How Strong Boards Fail

If you’re an effective Board, you’re at the top of your game. You know the business, you contain the risks and you spot the opportunities. But the strongest Boards also look for ways to get stronger. These Boards are aware of the weaknesses inherent in their strengths.

Board Reviews help prevent cracks appearing in Board functioning

Even strong Boards can have cracks

Many of you participated in Egan Associates’ May snap poll exploring whether your Board was dysfunctional. Egan Associates was gratified to find that a large proportion of Boards report they are overall in very healthy shape.

Of those who completed the poll, 77% indicated their Board was highly effective. Only 13% gave responses that indicated the existence of some issues and just 10% provided answers that showed their Board had some serious problems.

In our work, we have found these statistics hold generally true, yet with a caveat. Even when Boards are running smoothly (by their own assessment), there is usually at least one Achilles heel. This problem if not addressed could be the path to failure for a highly effective Board. Common issues we have encountered in our work are:

  • Board Renewal – Too often strong Boards allow themselves to settle into an established “way of doing things around here”. Hero Directors serve beyond their “use by” date and time for replacement. Worse, new Directors are often drawn from the same background as their predecessors. What effective Boards do is monitor their world to determine what skills and capabilities they need both now and in the future. Then they demand of the Nomination and Remuneration Committee an active plan for renewal and succession that the entire Board revisits at least annually.
  • CEO vs Chair Conflict – Three common challenges occur. First, the Board may be dominated by a strong Chairman. Even if governance appears sound, Directors must make an active effort to ensure they monitor management on their own terms. Second, the Board may appear to be managed by a strong CEO. In this case, the Board must assert its responsibilities so as to avoid being regarded as a “rubber stamp”. Third, an equally strong CEO and Chairman may be in conflict. This often occurs where the founder or a very long-serving individual is in either role. Because this conflict is likely to surface not only while handling relatively minor issues but also while dealing with significant operational and strategic matters, the Board as a group needs to recognise and manage this conflict firmly.
  • Strategic Erosion – It is too easy for Boards that are hitting the ball out of the park to fall into the trap of accepting assumptions presented by management to support the business strategy. Whether those assumptions are about access to capital, the projected growth of a market, the likely direction of technology, options presented by regulations or government, or opportunities around new products or services, the Board’s job is to ask questions. Directors must challenge, ask “what if” and explore alternative futures. Only then can they make informed decisions that minimise risk and maximise corporate success.
  • Diversity – When Boards do navigate the renewal hurdle to embrace diversity, the term is often interpreted to mean only gender diversity – Australia’s lagging progress on gender diversity in Boards has been high profile. Unfortunately, once one or more women are recruited to the Board, it’s often business as usual and the benefits of diversity reflected in race, age, training, work experience and culture are not brought to the Board table, which can lead to a narrow perspective. The Board may convince itself that it is governing and making decisions appropriately, but it is looking through a narrow lens and thus runs the risk of failing in its endeavours.
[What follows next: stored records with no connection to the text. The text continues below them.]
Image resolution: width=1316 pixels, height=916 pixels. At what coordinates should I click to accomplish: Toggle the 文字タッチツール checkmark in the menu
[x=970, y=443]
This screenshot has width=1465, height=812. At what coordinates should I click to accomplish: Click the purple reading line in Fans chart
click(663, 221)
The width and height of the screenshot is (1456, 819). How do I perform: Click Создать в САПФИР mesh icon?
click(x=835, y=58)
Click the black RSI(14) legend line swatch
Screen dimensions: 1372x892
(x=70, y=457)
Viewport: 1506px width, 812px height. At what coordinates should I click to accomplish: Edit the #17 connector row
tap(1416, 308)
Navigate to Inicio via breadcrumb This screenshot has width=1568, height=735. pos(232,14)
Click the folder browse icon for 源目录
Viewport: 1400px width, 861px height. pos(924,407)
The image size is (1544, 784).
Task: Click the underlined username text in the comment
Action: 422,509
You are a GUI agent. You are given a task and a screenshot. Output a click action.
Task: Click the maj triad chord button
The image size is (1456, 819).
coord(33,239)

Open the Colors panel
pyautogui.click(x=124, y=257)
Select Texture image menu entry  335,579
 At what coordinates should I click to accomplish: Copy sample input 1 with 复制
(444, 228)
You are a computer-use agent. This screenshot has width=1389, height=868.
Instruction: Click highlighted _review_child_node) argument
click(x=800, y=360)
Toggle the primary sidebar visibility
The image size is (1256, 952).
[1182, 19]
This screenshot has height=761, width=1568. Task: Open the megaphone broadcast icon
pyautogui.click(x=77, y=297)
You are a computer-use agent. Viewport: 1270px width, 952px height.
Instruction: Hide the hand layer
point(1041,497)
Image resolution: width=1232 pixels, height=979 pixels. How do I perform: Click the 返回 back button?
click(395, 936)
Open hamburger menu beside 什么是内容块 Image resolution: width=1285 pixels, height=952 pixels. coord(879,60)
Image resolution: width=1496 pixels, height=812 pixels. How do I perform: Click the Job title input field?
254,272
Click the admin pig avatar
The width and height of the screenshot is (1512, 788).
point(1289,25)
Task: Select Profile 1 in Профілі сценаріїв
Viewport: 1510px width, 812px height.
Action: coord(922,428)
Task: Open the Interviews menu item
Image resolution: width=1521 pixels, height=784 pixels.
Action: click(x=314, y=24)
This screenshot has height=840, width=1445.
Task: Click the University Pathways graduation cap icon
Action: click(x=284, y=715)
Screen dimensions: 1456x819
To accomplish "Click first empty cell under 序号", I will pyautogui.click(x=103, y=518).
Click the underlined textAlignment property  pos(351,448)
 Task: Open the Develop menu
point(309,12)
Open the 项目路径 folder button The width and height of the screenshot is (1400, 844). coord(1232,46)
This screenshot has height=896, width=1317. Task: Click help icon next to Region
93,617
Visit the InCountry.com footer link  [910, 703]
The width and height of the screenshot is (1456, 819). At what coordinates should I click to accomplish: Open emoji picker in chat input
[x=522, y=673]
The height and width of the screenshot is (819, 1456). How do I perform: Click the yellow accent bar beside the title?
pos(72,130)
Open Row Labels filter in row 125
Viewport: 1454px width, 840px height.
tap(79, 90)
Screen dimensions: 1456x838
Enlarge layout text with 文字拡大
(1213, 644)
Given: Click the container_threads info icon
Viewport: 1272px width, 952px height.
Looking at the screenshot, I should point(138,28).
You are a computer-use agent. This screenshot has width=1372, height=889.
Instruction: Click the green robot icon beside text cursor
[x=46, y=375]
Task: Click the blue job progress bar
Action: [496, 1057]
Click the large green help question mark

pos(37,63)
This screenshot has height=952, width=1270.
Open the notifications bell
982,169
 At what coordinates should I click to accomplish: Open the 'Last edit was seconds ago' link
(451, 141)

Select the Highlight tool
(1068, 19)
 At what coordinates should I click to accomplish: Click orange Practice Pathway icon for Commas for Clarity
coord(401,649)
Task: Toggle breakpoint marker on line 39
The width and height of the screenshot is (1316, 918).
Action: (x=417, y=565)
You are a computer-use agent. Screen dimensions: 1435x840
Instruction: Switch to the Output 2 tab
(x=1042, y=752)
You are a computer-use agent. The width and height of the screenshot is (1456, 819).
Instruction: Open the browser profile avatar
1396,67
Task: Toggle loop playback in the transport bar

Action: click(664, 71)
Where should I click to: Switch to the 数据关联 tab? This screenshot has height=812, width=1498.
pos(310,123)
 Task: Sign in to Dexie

Although these areas are important, they are not an exclusive list. Other problems we have encountered include when Boards:

  • Focus on operational rather than strategic issues;
  • Have a restricted risk appetite;
  • Experience challenges with management providing Directors appropriate Board papers;
  • Struggle with the balance between managing compliance and seizing opportunity;
  • Are indecisive or less forthcoming than they should be in communicating with stakeholders (whether customers, proxy advisers, shareholders, competitors or government);
  • Lack knowledge about how technology impacts the business; and
  • Lose sight of their purpose during a capital event such as a M&A etc.

No matter how well read Board members are, or how in tune with governance, many will miss their Board’s one Achilles heel. It will be specific not only to the Board, but also to the Board in the particular circumstances it is operating.

Boards must be self aware to be able to consistently see past their own success to detect and neutralise weaknesses before they become points of failure. One way to achieve this is through a process-led Board Effectiveness Review held at least annually.

The irony is that this weakness will in many cases be the flip side of the Board’s greatest strength. A fantastic CEO may leave succession issues in his wake. A dominant market share in one industry may leave the company vulnerable to cyclical change. This is why strong Boards treat Board Effectiveness seriously. They have too much to lose: they can’t afford to fail.